Pixel coordinate grounding data ▸
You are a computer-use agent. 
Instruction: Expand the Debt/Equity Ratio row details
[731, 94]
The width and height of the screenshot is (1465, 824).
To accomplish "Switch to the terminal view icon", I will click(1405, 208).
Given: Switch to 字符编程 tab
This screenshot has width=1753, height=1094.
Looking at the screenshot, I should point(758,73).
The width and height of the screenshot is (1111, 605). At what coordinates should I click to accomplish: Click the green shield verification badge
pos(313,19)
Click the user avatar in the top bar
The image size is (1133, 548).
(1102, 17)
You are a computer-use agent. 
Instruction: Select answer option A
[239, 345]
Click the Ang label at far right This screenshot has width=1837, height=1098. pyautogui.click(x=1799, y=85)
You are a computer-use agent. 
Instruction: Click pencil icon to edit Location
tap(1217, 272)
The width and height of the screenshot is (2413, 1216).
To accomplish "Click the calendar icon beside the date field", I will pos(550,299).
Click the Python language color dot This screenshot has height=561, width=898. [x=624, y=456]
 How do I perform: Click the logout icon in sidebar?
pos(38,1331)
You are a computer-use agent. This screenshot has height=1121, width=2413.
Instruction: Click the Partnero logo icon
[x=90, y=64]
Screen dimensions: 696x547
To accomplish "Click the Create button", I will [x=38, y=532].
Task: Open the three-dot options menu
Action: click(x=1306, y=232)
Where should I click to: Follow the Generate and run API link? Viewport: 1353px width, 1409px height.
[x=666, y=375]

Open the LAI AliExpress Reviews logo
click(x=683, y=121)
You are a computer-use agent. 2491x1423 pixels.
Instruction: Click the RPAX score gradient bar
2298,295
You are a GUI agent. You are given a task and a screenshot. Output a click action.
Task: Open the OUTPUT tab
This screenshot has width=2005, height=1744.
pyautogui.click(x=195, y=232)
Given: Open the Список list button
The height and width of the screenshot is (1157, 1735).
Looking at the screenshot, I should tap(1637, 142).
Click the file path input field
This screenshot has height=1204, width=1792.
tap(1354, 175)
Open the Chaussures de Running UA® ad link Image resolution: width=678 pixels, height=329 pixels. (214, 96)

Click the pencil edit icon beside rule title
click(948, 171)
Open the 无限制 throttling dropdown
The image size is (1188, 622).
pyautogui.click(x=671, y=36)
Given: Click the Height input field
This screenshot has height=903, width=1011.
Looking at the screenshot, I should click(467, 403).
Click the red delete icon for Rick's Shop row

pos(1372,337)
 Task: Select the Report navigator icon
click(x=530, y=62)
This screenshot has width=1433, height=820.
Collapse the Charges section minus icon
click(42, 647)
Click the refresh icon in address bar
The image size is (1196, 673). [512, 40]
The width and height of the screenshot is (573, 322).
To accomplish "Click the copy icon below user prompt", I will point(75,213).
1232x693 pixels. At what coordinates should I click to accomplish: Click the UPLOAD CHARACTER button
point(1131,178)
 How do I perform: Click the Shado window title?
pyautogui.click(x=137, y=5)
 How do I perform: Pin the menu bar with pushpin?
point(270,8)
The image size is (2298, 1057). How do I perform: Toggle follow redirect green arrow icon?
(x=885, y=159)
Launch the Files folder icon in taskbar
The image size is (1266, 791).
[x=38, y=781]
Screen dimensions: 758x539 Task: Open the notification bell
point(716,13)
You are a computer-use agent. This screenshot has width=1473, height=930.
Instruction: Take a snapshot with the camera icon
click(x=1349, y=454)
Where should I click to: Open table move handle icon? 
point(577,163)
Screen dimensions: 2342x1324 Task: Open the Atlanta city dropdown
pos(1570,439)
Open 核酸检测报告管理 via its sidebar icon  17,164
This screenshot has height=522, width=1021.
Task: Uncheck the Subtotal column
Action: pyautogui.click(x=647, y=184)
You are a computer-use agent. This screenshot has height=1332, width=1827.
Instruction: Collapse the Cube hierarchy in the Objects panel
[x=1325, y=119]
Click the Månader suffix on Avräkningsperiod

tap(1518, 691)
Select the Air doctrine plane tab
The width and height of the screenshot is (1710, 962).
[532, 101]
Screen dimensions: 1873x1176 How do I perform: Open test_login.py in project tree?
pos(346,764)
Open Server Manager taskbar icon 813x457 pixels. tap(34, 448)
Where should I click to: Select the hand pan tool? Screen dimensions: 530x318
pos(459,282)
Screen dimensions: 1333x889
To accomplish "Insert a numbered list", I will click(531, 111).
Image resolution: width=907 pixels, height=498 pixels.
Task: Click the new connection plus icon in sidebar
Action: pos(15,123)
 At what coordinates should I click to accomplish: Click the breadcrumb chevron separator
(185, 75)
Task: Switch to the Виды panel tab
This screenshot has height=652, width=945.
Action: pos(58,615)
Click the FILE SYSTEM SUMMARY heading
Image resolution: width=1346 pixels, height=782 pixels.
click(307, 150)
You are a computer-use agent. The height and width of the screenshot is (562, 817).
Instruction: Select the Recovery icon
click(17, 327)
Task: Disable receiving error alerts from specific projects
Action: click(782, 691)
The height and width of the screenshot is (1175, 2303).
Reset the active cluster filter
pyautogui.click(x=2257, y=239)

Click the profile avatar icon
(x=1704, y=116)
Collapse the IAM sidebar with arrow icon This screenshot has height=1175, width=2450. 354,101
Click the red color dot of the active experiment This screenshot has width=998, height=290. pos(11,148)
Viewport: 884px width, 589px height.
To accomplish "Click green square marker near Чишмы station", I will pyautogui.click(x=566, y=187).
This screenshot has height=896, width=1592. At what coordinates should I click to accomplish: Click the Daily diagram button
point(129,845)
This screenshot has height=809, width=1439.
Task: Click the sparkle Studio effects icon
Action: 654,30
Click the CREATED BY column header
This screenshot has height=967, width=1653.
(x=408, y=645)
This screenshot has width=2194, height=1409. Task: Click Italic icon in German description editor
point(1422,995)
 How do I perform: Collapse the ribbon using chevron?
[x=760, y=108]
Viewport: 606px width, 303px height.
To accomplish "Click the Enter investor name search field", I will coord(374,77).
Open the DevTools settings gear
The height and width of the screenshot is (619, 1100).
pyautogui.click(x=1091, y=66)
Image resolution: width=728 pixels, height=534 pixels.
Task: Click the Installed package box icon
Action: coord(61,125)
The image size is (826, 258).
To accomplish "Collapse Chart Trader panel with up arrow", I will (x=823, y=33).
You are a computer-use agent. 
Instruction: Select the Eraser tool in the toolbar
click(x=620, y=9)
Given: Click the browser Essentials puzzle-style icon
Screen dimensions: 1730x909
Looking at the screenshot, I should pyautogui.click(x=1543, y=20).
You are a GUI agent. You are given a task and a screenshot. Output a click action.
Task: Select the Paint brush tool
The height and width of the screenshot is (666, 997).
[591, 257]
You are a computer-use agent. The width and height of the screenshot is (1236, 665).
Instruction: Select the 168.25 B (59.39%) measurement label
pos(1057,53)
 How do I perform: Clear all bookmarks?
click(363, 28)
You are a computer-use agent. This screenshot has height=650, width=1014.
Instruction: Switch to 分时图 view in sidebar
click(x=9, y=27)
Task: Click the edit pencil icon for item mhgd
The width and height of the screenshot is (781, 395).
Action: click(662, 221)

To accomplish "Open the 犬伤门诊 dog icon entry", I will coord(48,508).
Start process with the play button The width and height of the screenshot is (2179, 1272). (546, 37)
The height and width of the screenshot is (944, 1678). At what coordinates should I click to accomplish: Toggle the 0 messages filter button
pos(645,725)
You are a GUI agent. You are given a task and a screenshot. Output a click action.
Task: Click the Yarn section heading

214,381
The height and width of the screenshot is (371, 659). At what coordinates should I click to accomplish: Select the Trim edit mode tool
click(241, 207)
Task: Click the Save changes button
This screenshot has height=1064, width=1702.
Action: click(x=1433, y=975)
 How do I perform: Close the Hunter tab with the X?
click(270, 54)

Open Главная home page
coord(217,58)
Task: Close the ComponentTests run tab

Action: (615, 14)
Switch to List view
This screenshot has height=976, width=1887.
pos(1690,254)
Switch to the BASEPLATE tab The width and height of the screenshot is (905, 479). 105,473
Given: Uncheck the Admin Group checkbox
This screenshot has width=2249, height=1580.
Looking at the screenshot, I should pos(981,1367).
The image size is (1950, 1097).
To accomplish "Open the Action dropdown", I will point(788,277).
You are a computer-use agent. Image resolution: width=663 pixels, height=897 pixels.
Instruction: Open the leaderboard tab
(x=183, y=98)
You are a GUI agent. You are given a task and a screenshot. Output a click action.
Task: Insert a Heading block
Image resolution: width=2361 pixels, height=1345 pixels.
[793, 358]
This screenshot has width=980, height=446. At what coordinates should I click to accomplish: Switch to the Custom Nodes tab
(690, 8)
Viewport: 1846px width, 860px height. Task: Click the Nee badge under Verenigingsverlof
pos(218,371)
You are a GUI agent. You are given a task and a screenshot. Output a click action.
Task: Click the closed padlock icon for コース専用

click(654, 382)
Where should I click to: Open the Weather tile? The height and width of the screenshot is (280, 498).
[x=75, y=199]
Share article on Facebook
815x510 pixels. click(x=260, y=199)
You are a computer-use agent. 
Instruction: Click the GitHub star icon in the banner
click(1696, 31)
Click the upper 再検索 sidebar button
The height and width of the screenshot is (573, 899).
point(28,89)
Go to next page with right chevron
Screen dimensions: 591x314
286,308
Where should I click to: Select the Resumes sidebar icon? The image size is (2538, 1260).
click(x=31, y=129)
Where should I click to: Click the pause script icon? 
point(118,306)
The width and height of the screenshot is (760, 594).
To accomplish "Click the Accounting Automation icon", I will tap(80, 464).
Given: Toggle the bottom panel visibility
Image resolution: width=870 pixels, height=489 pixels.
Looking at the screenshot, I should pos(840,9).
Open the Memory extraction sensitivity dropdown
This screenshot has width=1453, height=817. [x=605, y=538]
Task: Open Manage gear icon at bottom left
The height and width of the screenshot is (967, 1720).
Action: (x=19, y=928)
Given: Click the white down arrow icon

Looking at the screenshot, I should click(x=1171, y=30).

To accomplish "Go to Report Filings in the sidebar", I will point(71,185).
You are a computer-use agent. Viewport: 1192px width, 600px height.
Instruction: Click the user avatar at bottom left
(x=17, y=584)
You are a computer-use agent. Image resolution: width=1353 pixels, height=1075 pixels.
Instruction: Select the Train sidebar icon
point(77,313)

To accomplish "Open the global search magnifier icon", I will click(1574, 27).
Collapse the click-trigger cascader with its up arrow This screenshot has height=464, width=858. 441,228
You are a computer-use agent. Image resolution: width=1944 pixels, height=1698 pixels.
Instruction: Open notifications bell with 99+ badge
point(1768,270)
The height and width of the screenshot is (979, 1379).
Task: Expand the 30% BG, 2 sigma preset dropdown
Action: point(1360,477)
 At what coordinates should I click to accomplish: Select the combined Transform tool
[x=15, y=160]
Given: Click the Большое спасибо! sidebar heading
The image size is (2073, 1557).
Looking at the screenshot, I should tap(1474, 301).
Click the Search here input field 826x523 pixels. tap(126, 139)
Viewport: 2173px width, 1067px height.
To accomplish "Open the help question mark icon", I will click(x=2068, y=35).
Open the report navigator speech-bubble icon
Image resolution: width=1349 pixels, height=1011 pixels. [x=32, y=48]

WHAT THE EXERCISE ASKS ▸
Write out exactly the lines that fall from the line with "You are a computer-use agent. Image resolution: width=1944" to the line with "Click the Search" in the records above, keeping both ends.

SOLUTION FOR THIS EXERCISE ▸
You are a computer-use agent. Image resolution: width=1944 pixels, height=1698 pixels.
Instruction: Open notifications bell with 99+ badge
point(1768,270)
The height and width of the screenshot is (979, 1379).
Task: Expand the 30% BG, 2 sigma preset dropdown
Action: point(1360,477)
 At what coordinates should I click to accomplish: Select the combined Transform tool
[x=15, y=160]
Given: Click the Большое спасибо! sidebar heading
The image size is (2073, 1557).
Looking at the screenshot, I should tap(1474, 301).
Click the Search here input field 826x523 pixels. tap(126, 139)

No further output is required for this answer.